■ **Request**:
Copy everything word for word, from the line containing "The height and" down to the end of the material below. Leave out the pictures.

■ **Given data**:
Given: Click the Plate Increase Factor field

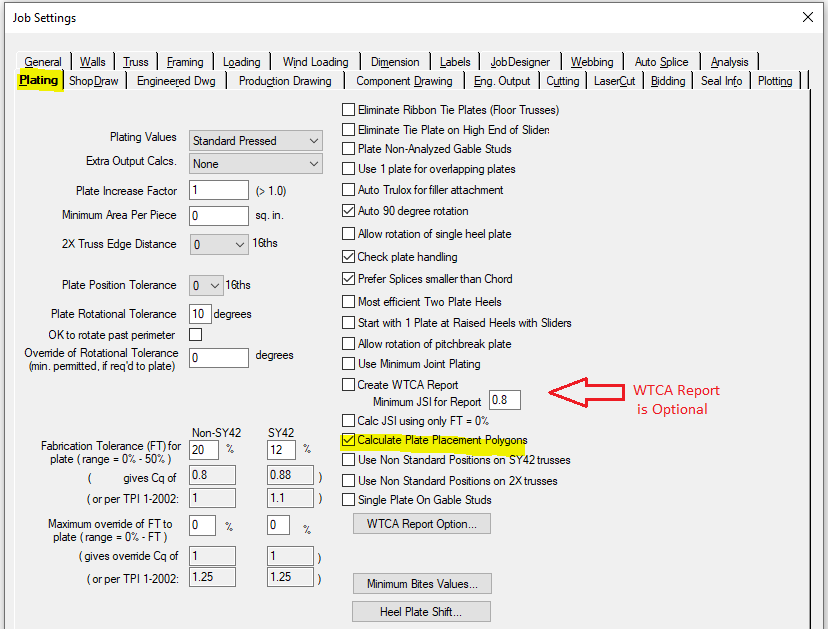Looking at the screenshot, I should coord(218,190).
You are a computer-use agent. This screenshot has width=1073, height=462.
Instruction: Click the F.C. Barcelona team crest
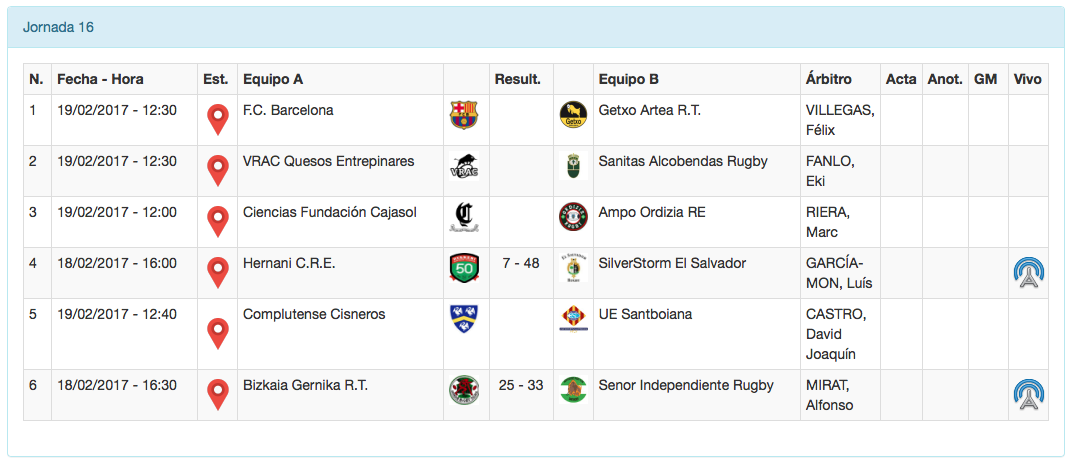pos(464,116)
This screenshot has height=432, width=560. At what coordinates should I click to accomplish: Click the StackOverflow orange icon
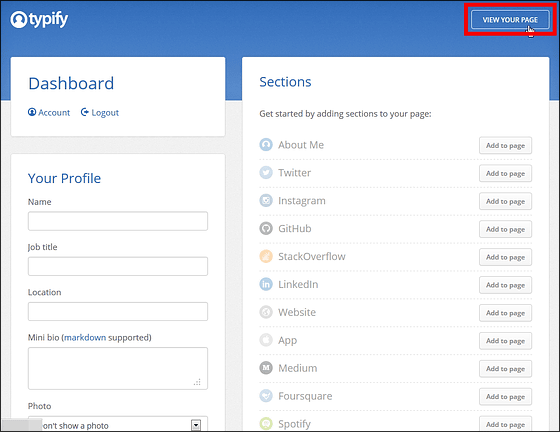click(266, 256)
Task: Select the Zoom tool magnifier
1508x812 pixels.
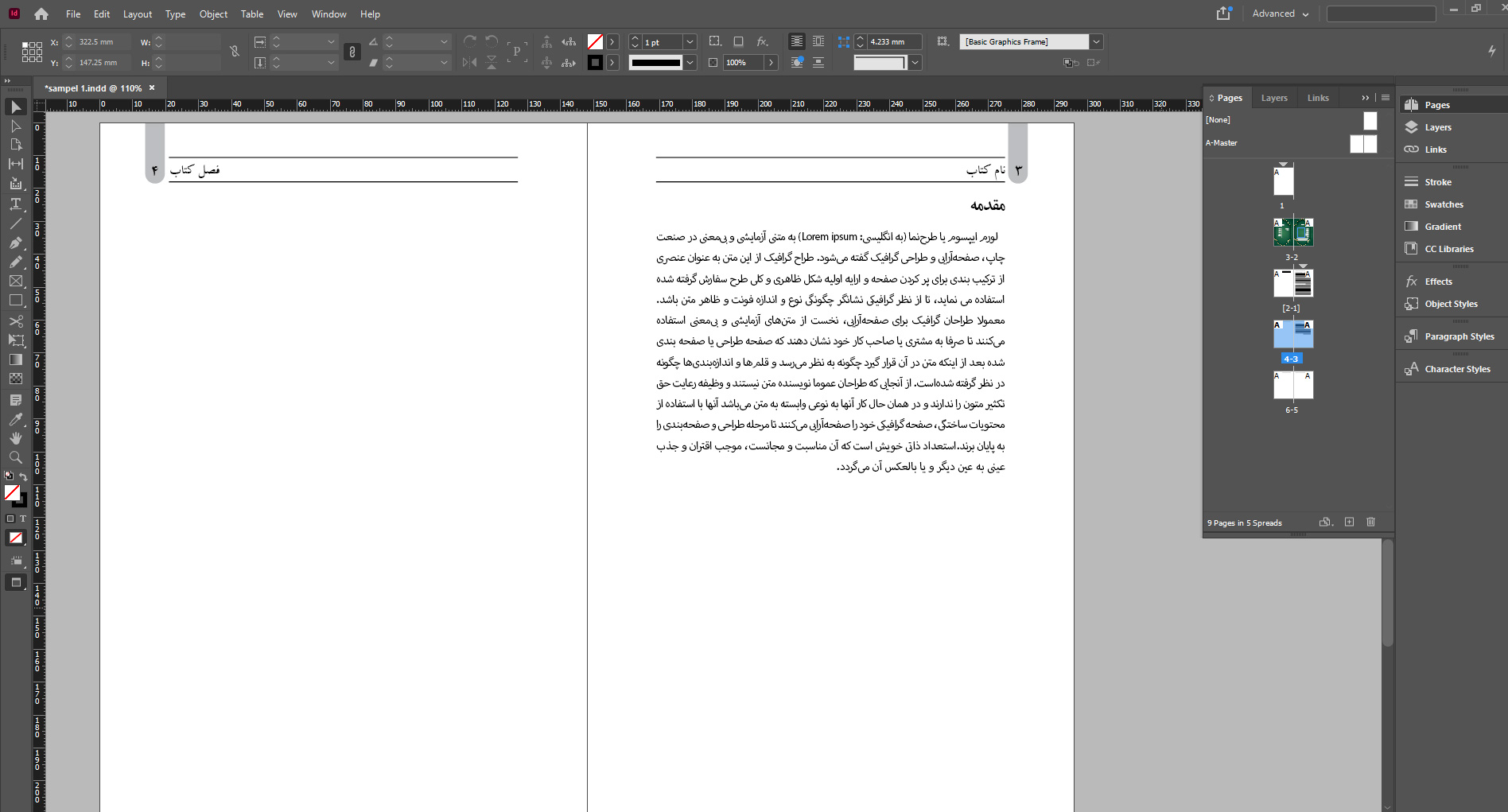Action: [15, 457]
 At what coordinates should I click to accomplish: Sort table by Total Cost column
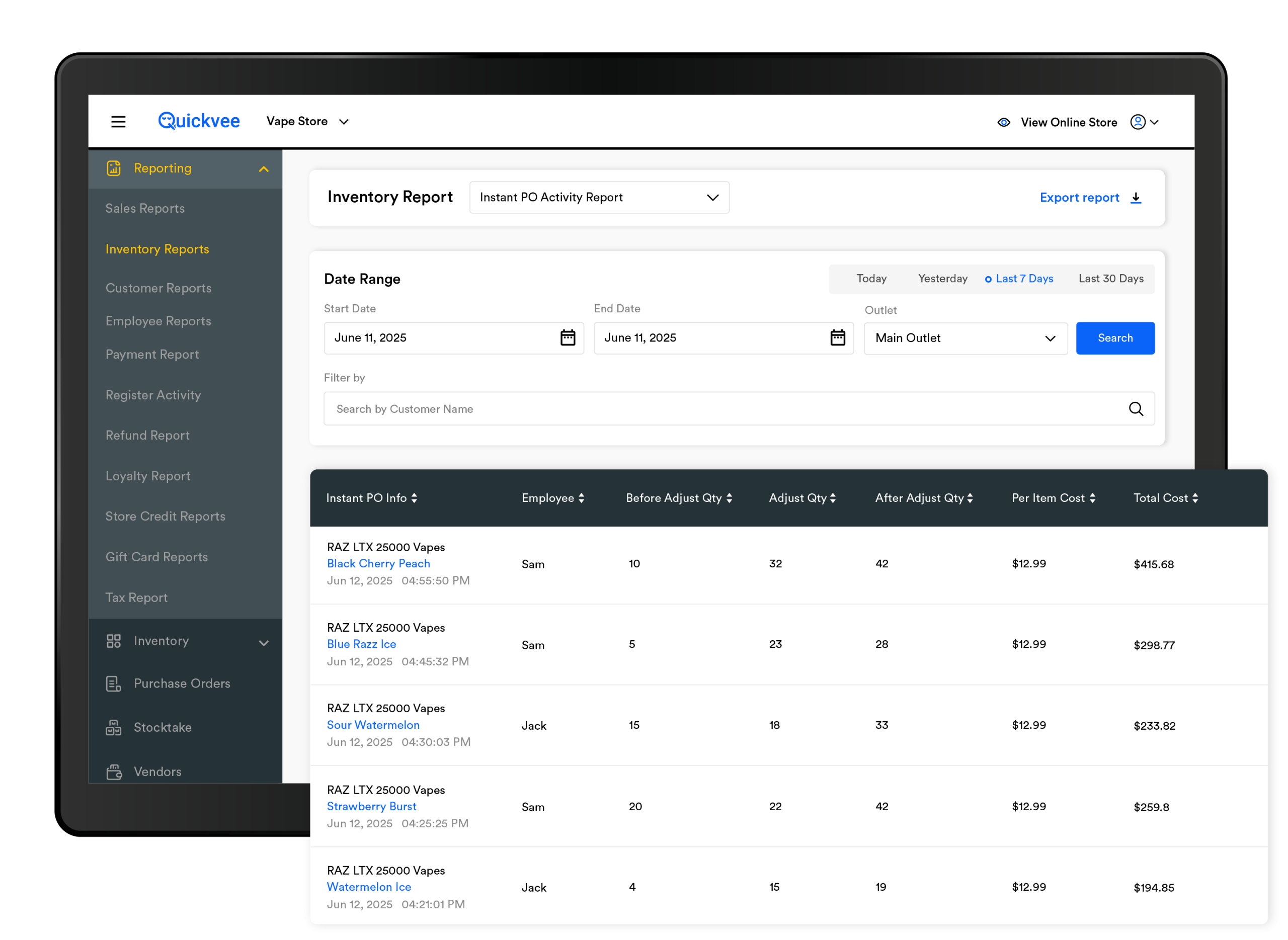coord(1165,498)
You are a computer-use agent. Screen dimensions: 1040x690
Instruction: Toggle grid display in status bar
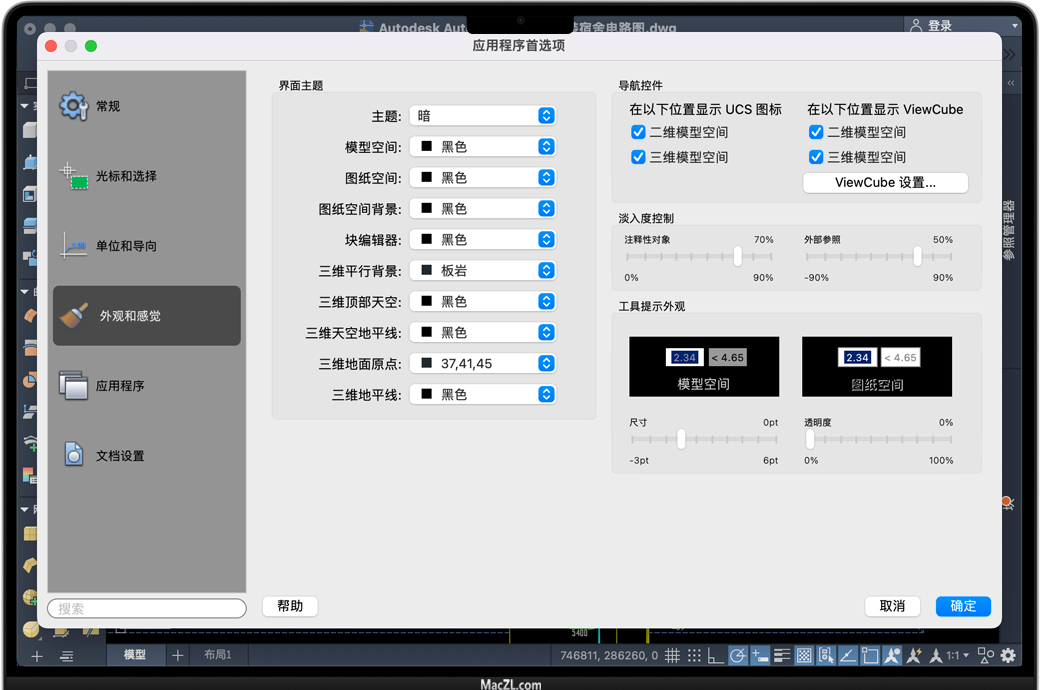pyautogui.click(x=673, y=656)
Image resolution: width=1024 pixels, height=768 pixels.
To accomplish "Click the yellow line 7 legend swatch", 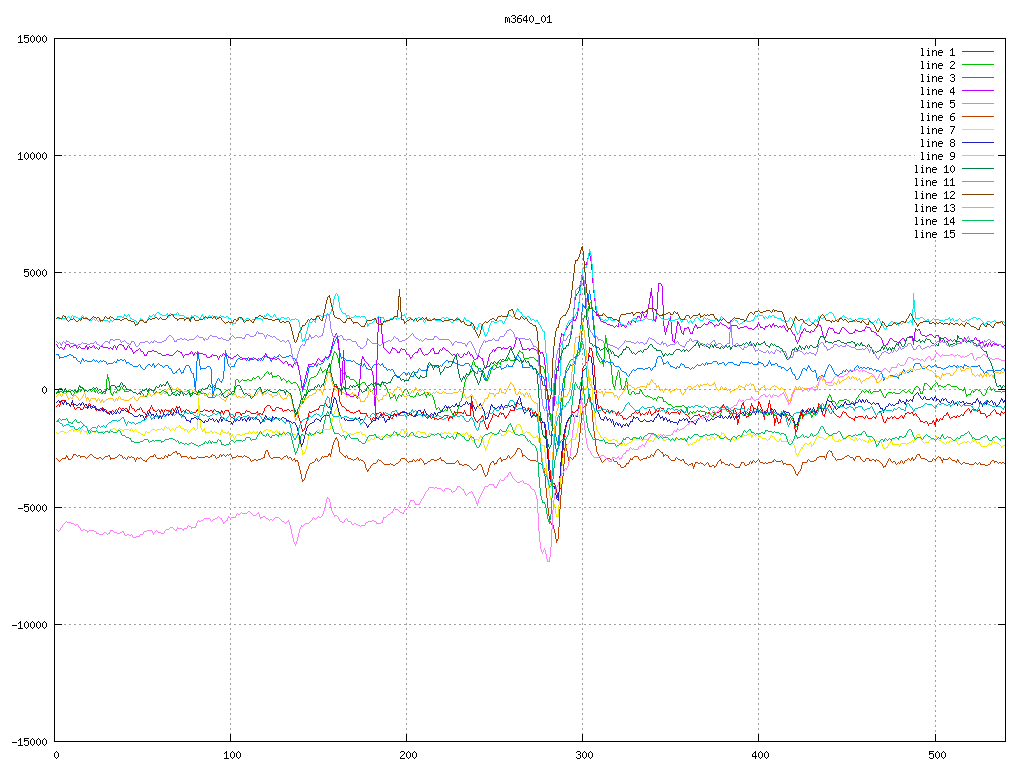I will point(978,130).
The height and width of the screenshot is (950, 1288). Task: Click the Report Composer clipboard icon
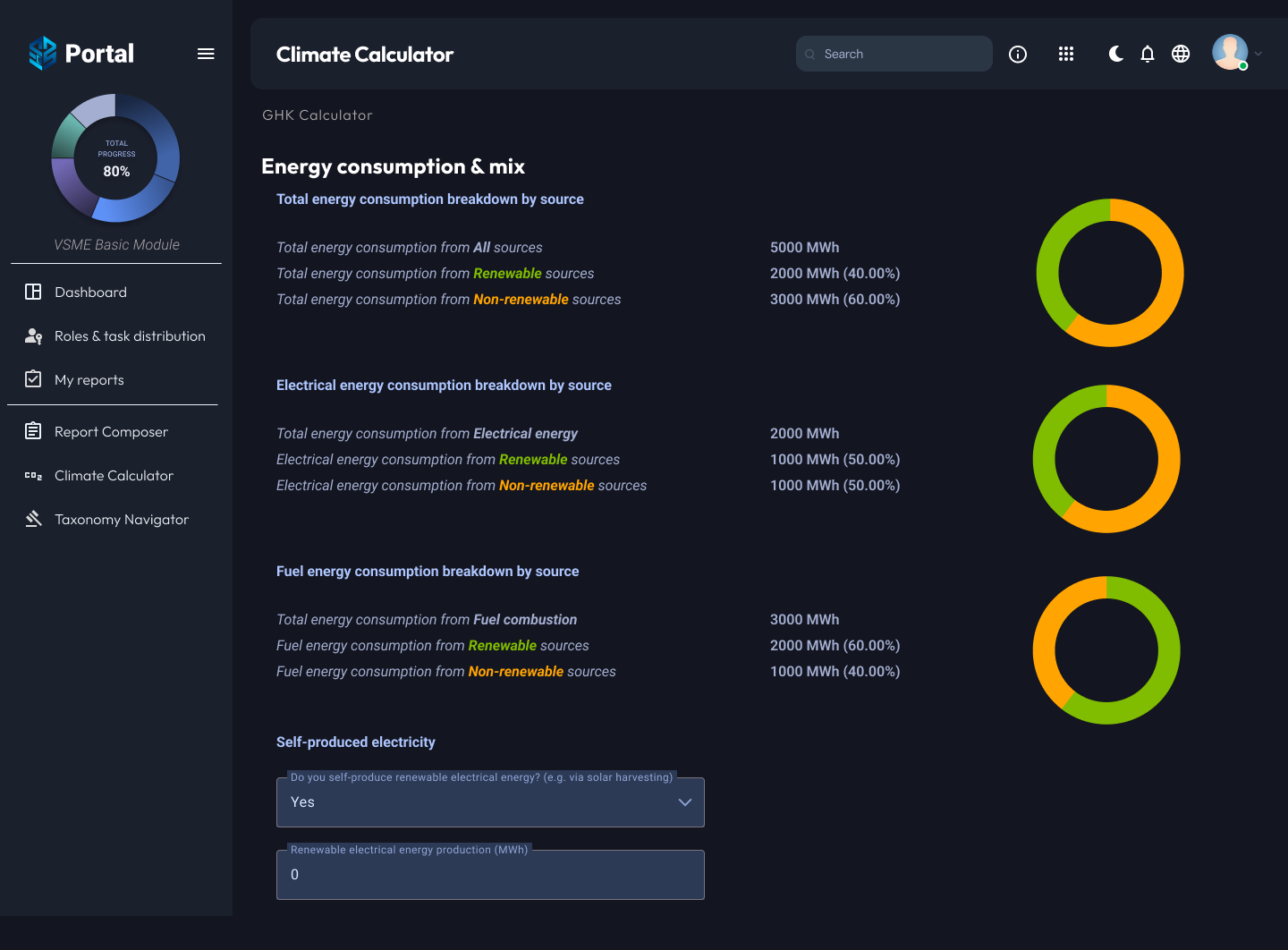click(33, 430)
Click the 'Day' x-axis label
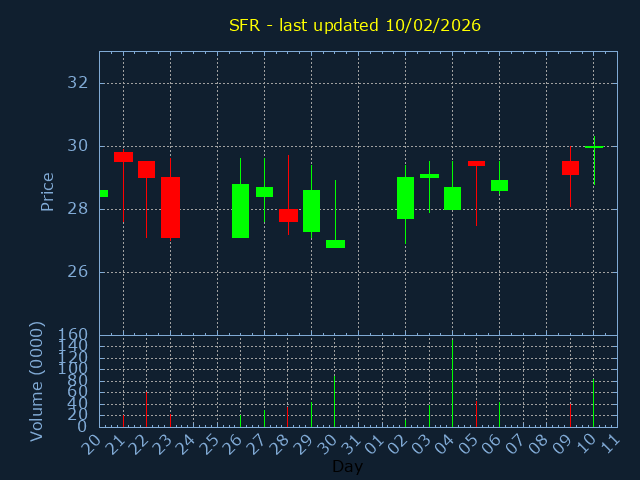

■ **Reply**:
The height and width of the screenshot is (950, 1288). Task: Click the Report Composer clipboard icon
click(33, 430)
Click the 'Day' x-axis label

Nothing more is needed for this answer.